(Stored data entries)
● ● ● ●
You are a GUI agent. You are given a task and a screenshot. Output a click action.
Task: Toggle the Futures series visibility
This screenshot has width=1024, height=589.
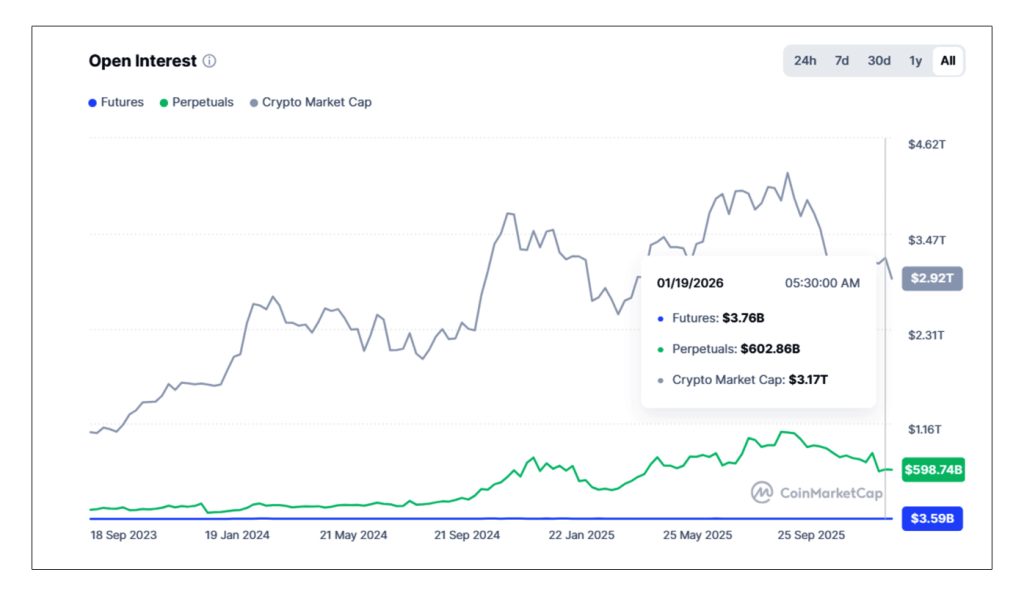tap(119, 102)
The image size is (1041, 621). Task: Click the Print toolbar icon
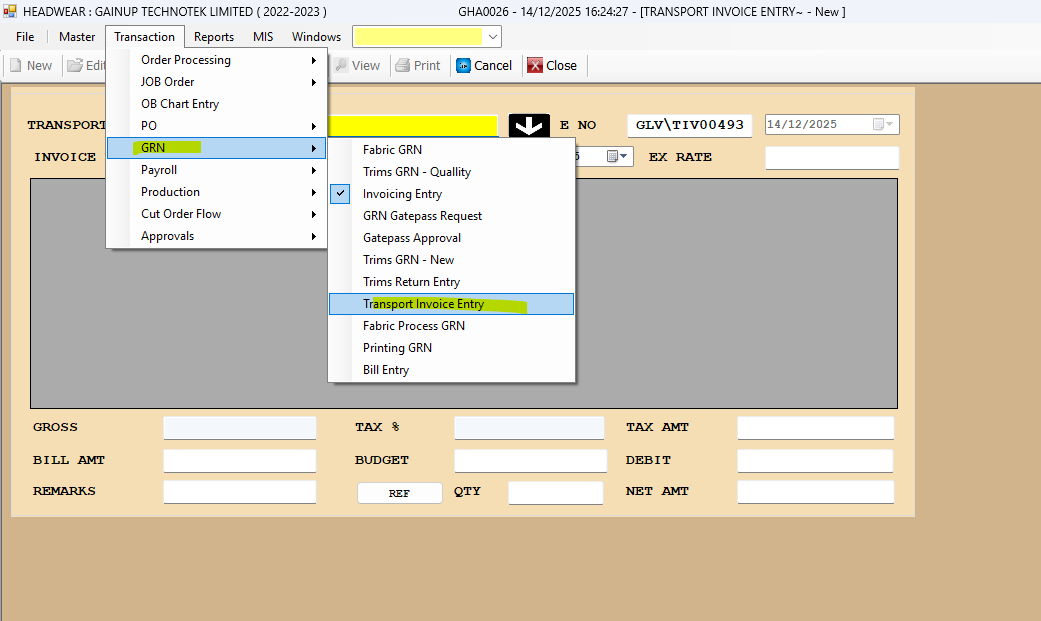[x=403, y=65]
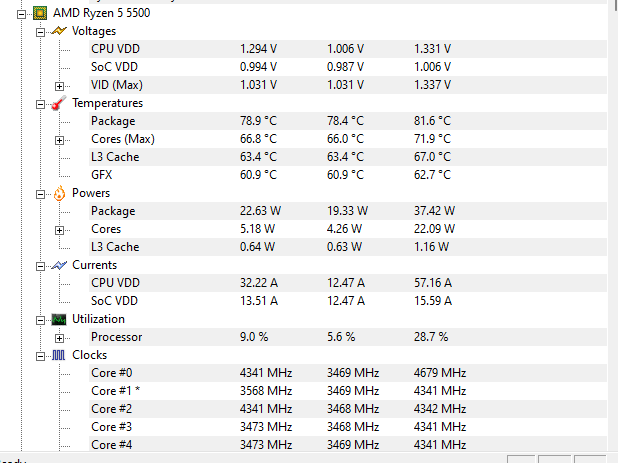
Task: Select the L3 Cache power row
Action: click(115, 247)
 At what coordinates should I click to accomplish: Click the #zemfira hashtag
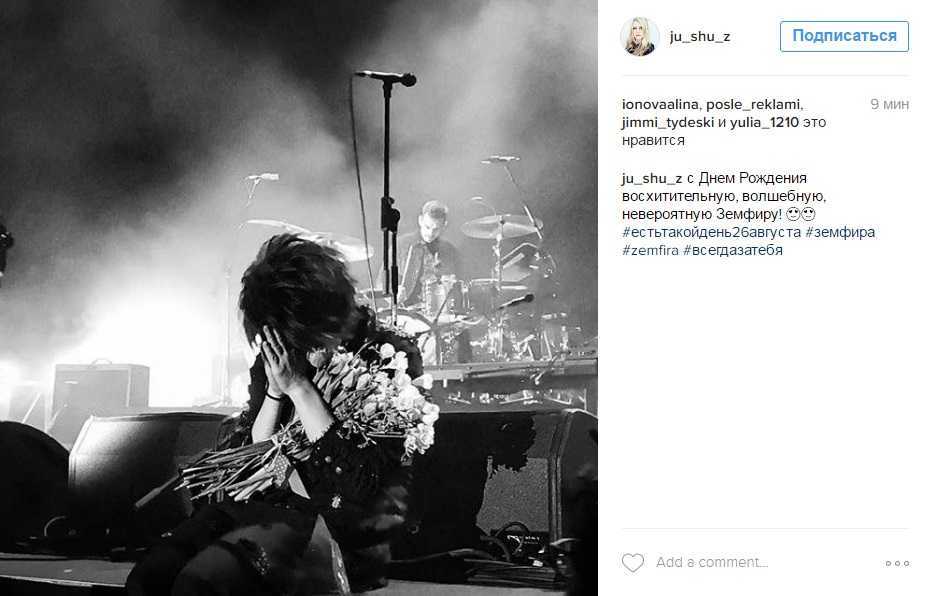click(x=650, y=250)
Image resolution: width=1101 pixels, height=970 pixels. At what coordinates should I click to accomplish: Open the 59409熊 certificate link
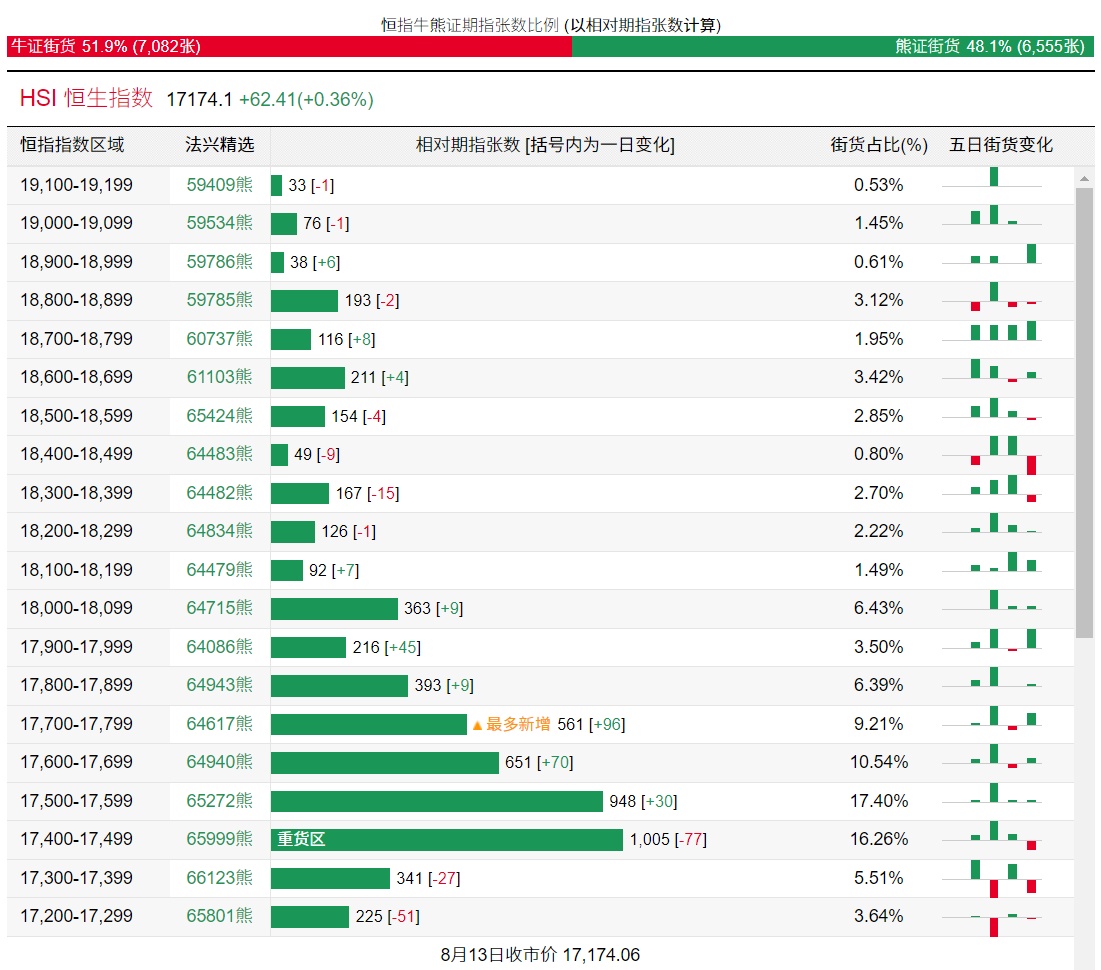(x=219, y=185)
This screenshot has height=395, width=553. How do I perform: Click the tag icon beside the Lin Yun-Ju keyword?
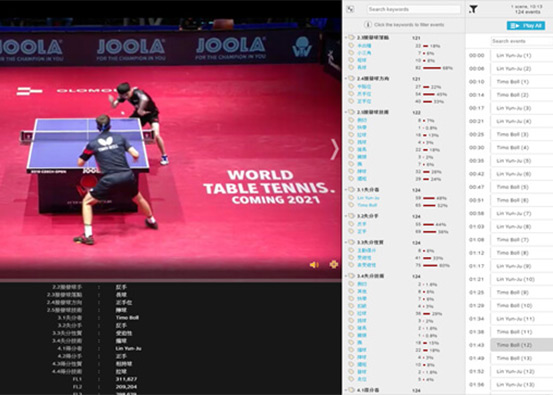(351, 198)
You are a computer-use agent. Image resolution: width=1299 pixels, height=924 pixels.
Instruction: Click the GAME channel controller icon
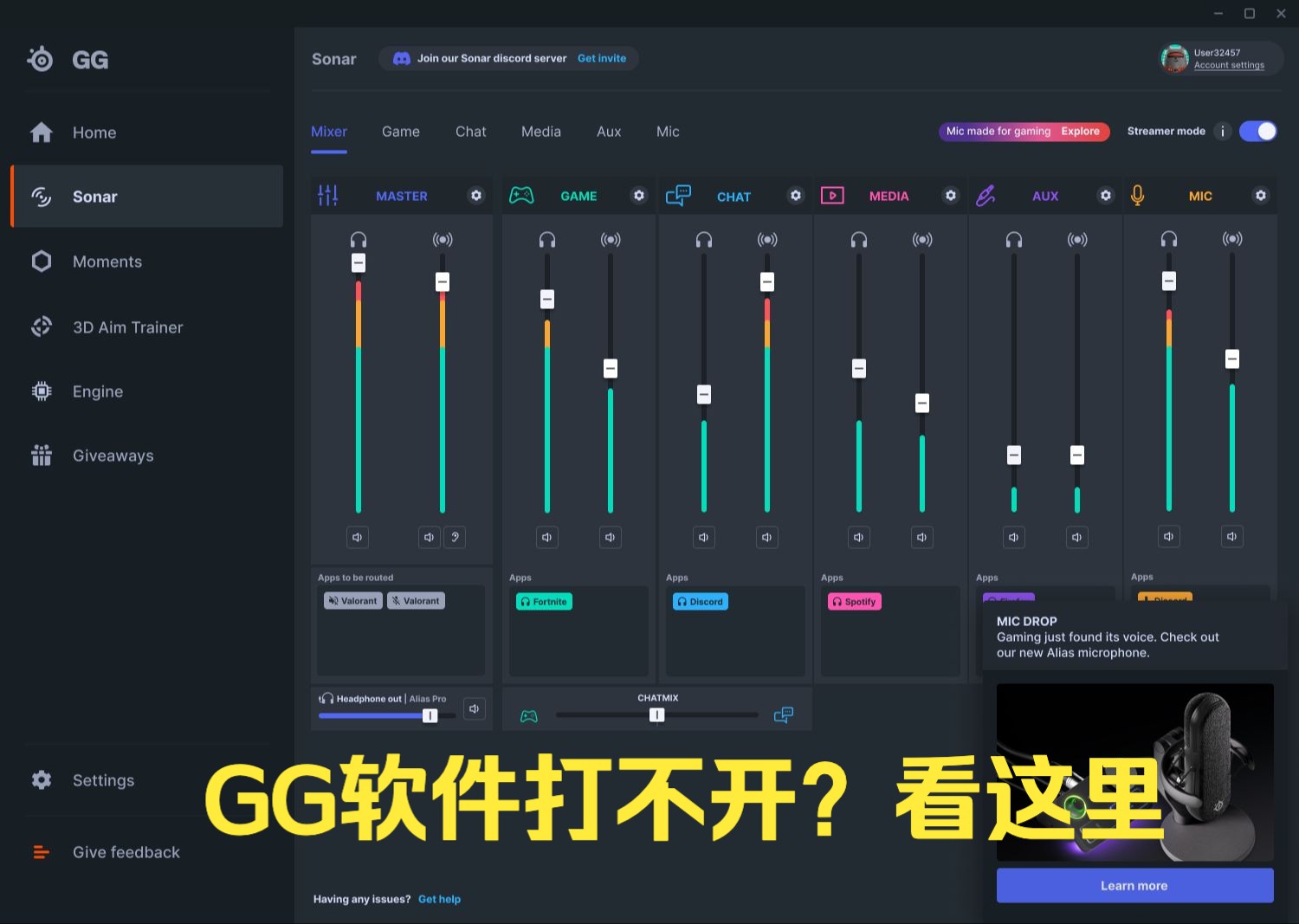tap(521, 195)
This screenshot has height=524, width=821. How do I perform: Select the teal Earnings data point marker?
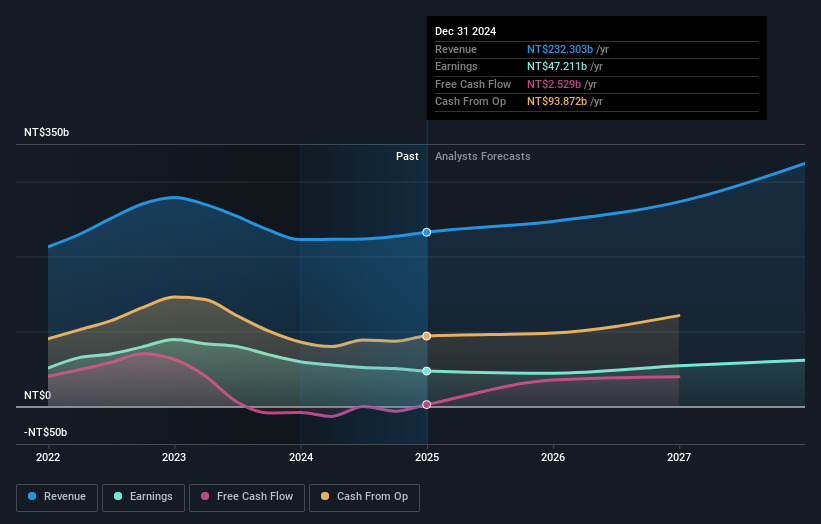[x=427, y=371]
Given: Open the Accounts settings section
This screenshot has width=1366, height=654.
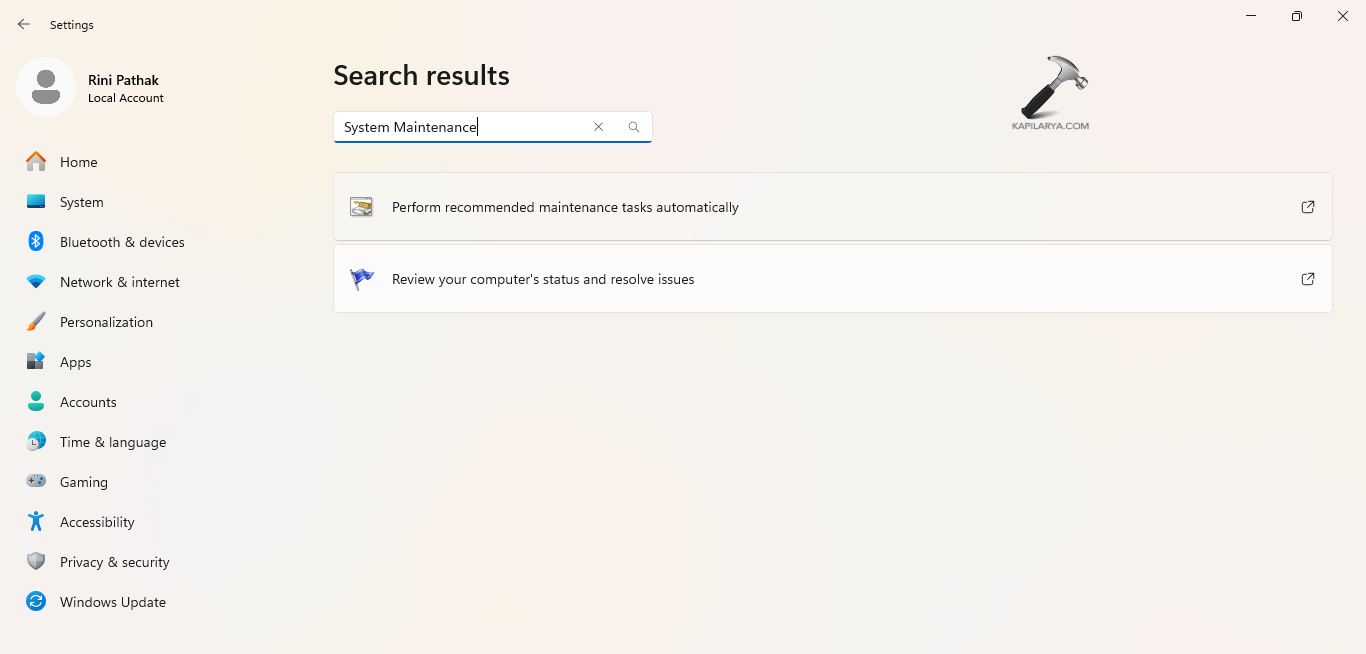Looking at the screenshot, I should (x=88, y=402).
● ● ● ●
■ ABOUT THIS EXERCISE ■
Print the data above verbatim from the first line through the line holding "You are a computer-use", leaving every picture out.

■ SOLUTION FOR THIS EXERCISE ■
You are a GUI agent. You are given a task and a screenshot. Output a click action.
Task: Toggle the Futures series visibility
This screenshot has width=1024, height=589.
tap(119, 102)
The image size is (1041, 621). Task: Click the Print toolbar icon
[x=403, y=65]
Task: Select the L3 Cache power row
Action: click(115, 247)
 At what coordinates should I click to accomplish: Click the #zemfira hashtag
click(x=650, y=250)
Image resolution: width=1101 pixels, height=970 pixels. At what coordinates should I click to accomplish: Open the 59409熊 certificate link
(x=219, y=185)
This screenshot has height=395, width=553. How do I perform: Click the tag icon beside the Lin Yun-Ju keyword?
(351, 198)
You are a computer-use agent. Image resolution: width=1299 pixels, height=924 pixels.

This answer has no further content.